Text excerpt »
HONORABLE BERLIN C. JONES,
JUDGE
STATE OF ARKANSAS
APPELLEE
AFFIRMED
ROBERT J. GLADWIN, Judge
Appellant Brian Holleman appeals the revocation of his probation, for which he was
sentenced to a term of imprisonment of six years in the Arkansas Department of Correction.
On appeal, he argues that the State failed to present any proof that he was provided with the
written terms and conditions of his probation and that the judgment prepared by the State did
not properly reflect the circuit court’s order from the bench as it relates to the payment of
restitution. We affirm.
On March 14, 2007, appellant was sentenced to sixty months’ probation for the offense
of non-support, a Class D felony, pursuant to Arkansas Code Annotated section 5-26-401.
On October 24, 2007, the State filed a petition to revoke his probation, alleging that appellant
had violated the terms and conditions of his suspended sentence by using illegal drugs; failing
to report; failing to pay fees; failing to pay restitution; and failing to comply with special
conditions, specifically, failing to make an effort to obtain a GED and failing to complete any
community service work.
A hearing was held on the petition on February 12, 2008, after which the circuit court
determined that appellant had willfully violated the conditions of his probation.
The
judgment and commitment order was filed on February 20, 2008, and an amended judgment
and commitment order was filed on March 6, 2008. Appellant filed a timely notice of appeal
on March 11, 2008.

Requests »
(1) List every date that appears in the court opinion.
(2) Write the next part of the court opinion, picking up right after its final sentence.
The records that come next are separate material and have no connection to the court opinion above.

Listing »

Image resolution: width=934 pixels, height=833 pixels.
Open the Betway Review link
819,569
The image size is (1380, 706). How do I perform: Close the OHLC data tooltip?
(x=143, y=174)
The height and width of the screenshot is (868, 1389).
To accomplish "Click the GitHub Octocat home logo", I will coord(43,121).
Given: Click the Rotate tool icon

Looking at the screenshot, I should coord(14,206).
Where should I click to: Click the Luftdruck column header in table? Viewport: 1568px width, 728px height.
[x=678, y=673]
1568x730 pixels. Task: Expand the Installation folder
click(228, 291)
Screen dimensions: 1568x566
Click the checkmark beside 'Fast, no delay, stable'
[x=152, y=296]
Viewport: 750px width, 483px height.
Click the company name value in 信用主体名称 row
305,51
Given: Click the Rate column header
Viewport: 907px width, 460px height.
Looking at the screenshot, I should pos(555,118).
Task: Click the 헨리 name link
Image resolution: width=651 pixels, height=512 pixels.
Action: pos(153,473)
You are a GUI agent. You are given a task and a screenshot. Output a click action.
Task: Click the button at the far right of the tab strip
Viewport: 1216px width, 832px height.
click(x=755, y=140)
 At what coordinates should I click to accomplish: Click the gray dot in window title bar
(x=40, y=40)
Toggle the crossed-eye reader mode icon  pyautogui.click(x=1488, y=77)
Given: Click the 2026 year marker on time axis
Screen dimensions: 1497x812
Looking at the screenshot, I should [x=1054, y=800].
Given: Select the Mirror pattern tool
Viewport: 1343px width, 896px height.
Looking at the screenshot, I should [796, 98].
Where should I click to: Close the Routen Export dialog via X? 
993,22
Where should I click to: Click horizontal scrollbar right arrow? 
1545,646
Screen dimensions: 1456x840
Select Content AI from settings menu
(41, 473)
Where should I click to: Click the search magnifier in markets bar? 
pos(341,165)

Results »
(1) March 14, 2007; October 24, 2007; February 12, 2008; February 20, 2008; March 6, 2008; March 11, 2008

(2)
Standard of Review
In a hearing to revoke a probation or suspended imposition of sentence, the State must
prove its case by a preponderance of the evidence. Haley v. State, 96 Ark. App. 256, 240
S.W.3d 615 (2006). To revoke probation or a suspension, the circuit court must find by a
preponderance of the evidence that the defendant inexcusably violated a condition of that
probation or suspension. Ark. Code Ann. § 5-4-309 (Repl. 2006); Haley, supra. The State
bears the burden of proof, but need only prove that the defendant committed one violation
of the conditions. Id. When appealing a revocation, the appellant has the burden of showing
that the trial court’s findings are clearly against the preponderance of the evidence. Id.
Evidence that is insufficient for a criminal conviction may be sufficient for the revocation of
probation or suspended sentence. Id. Since the determination of a preponderance of the
evidence turns on questions of credibility and the weight to be given testimony, we defer to
the trial judge’s superior position. Id.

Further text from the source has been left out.